(TASK DIRECTIONS) Set down a faithful copy of every record, and skip the pictures in it.

(EXTRACTED MATERIAL)
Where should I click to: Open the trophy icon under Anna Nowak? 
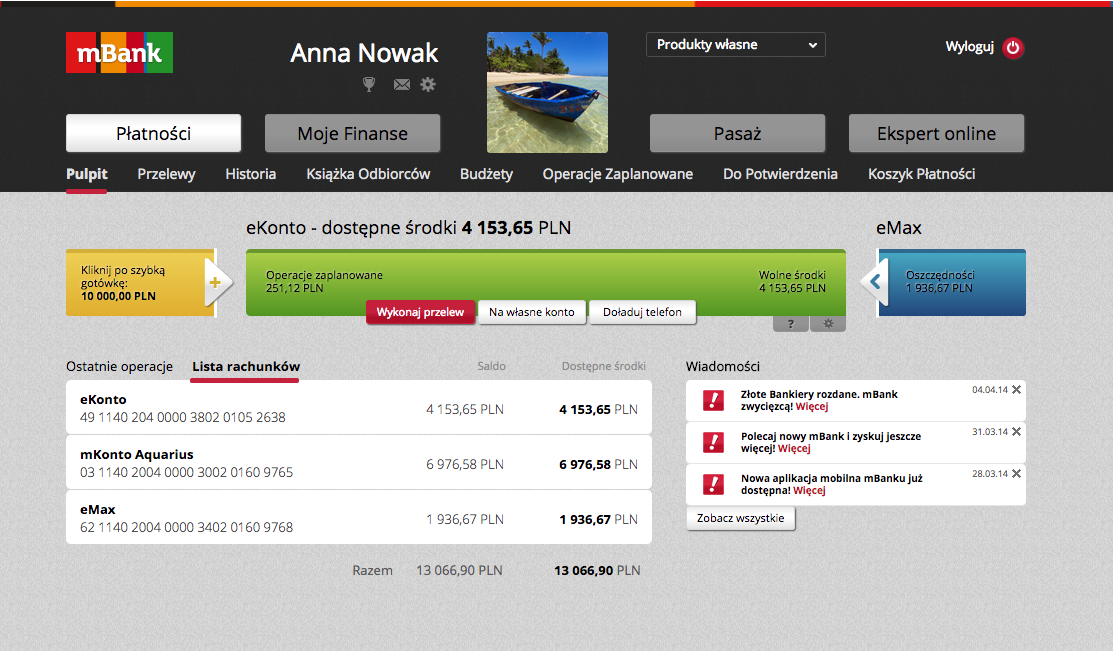click(x=369, y=85)
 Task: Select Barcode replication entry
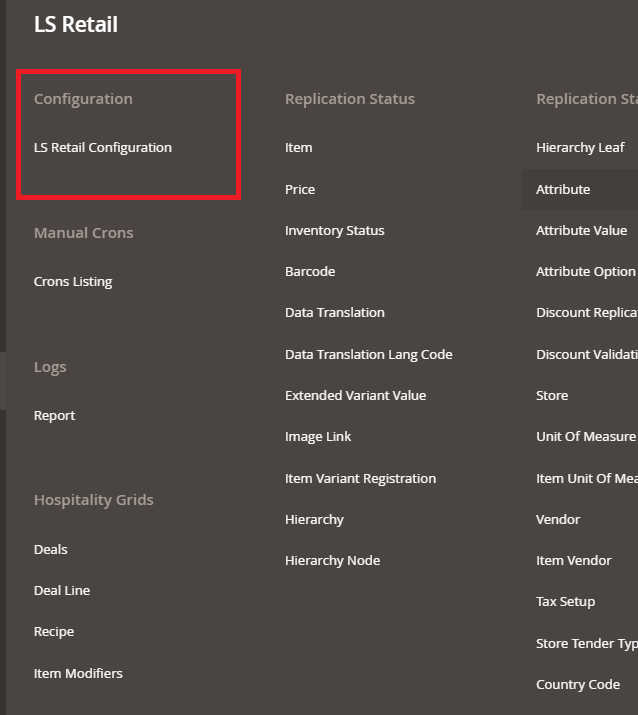(x=310, y=272)
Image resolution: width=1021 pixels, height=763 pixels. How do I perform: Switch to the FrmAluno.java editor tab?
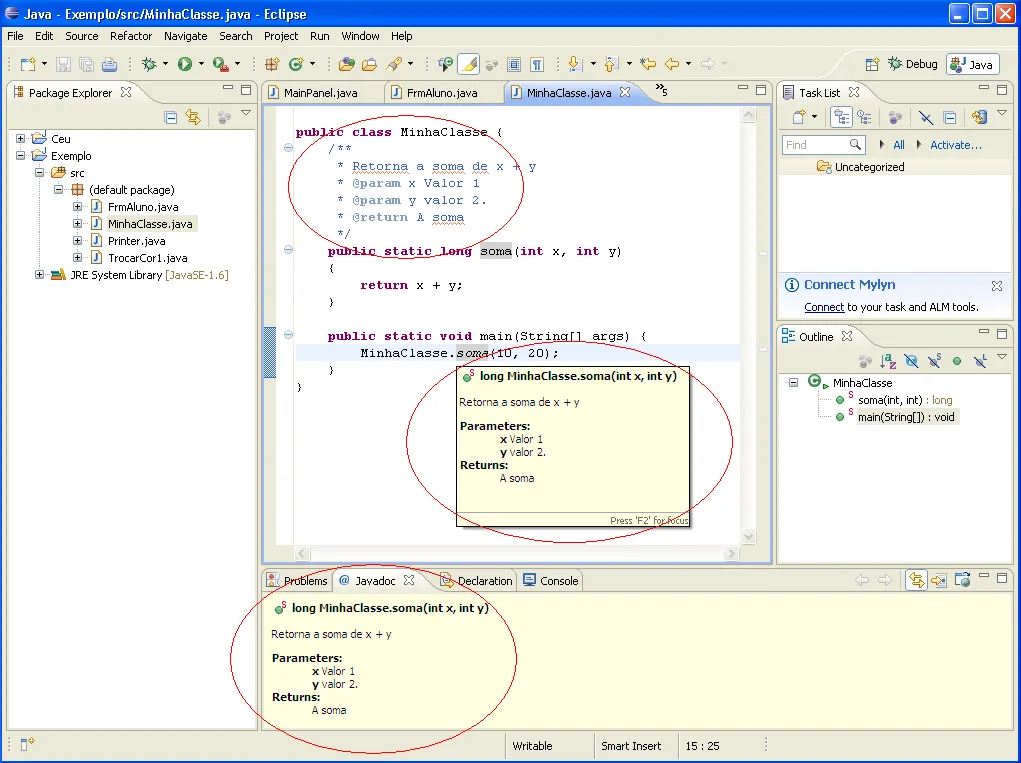pyautogui.click(x=442, y=93)
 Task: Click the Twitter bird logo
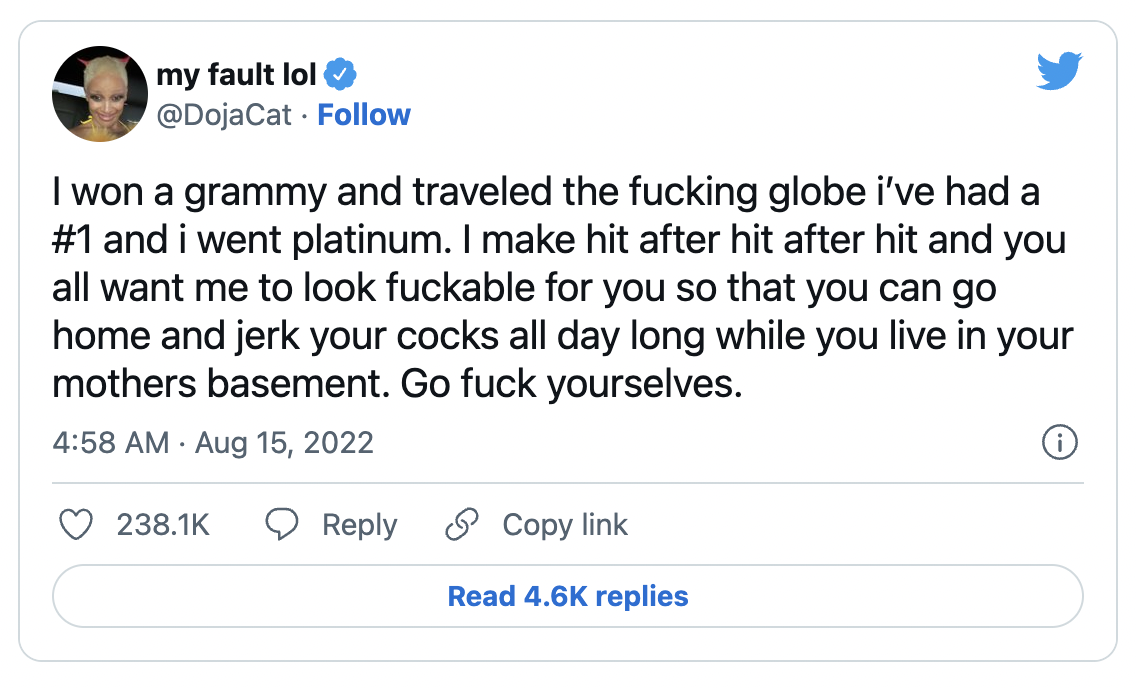coord(1059,71)
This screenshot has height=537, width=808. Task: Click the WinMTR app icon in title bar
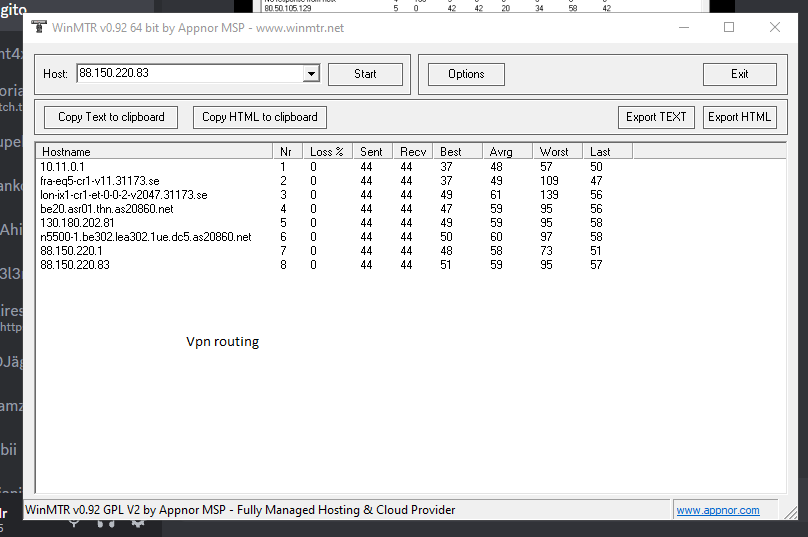click(x=40, y=28)
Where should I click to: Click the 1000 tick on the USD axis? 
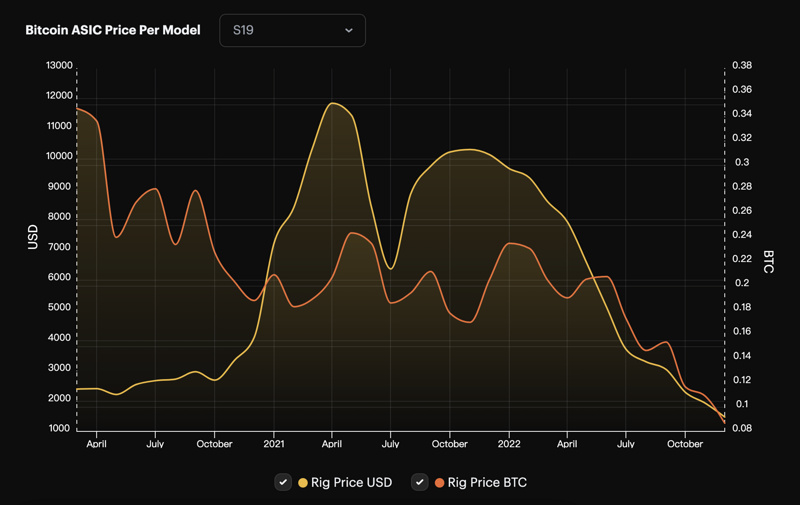59,429
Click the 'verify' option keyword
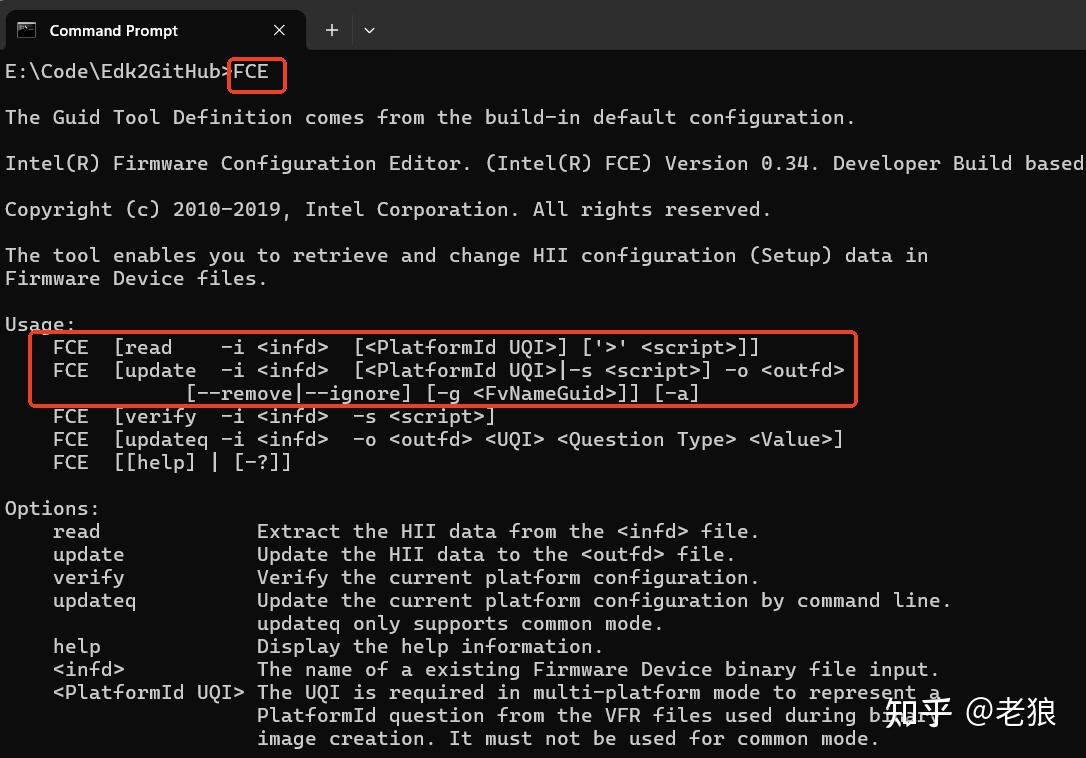Screen dimensions: 1086x758 (x=88, y=577)
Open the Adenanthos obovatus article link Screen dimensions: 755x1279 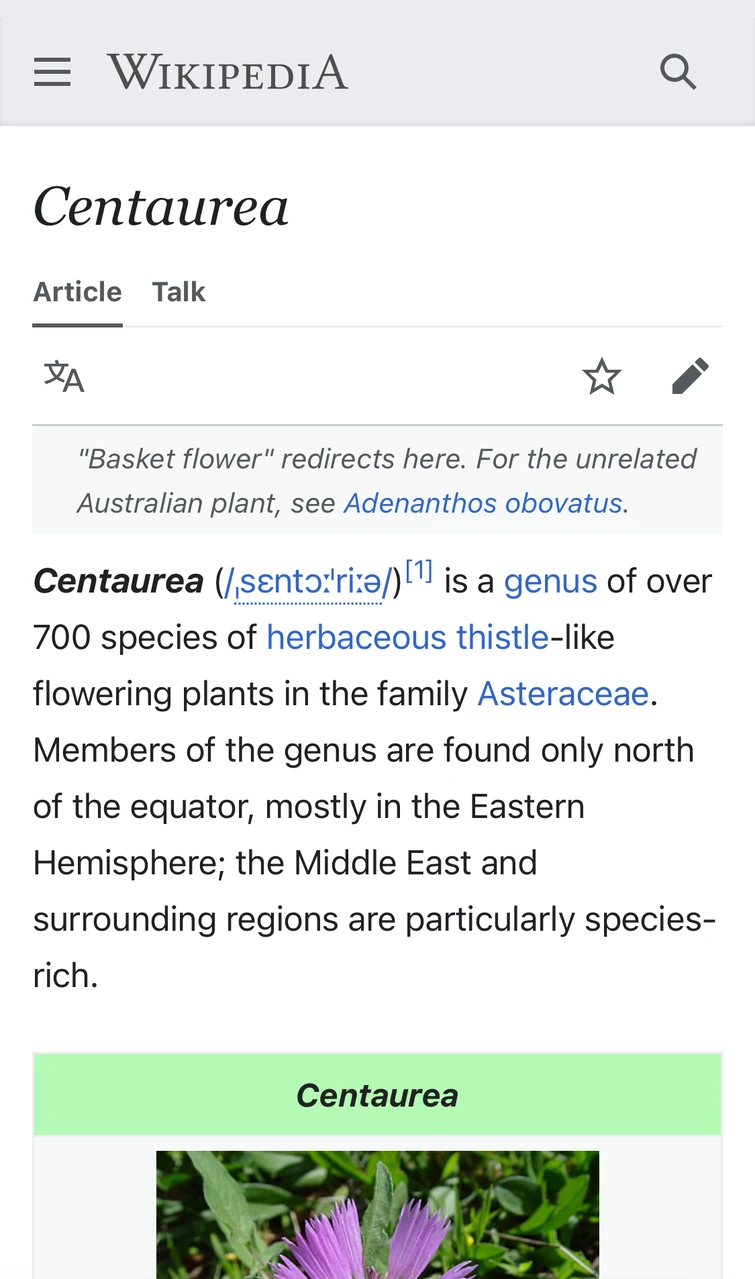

(WRITTEN RESPONSE)
Where should I click to: Open the trophy icon under Anna Nowak? 
click(x=369, y=85)
 Task: Select Barcode replication entry
(x=310, y=272)
Image resolution: width=1021 pixels, height=763 pixels. How do I perform: Switch to the FrmAluno.java editor tab?
pyautogui.click(x=442, y=93)
 Task: Click the Twitter bird logo
coord(1059,71)
This screenshot has height=537, width=808. Task: Click the WinMTR app icon in title bar
click(x=40, y=28)
Where should I click to: Click the 1000 tick on the USD axis? 
59,429
Click the 'verify' option keyword
Screen dimensions: 1086x758 (x=88, y=577)
Open the Adenanthos obovatus article link Screen dimensions: 755x1279 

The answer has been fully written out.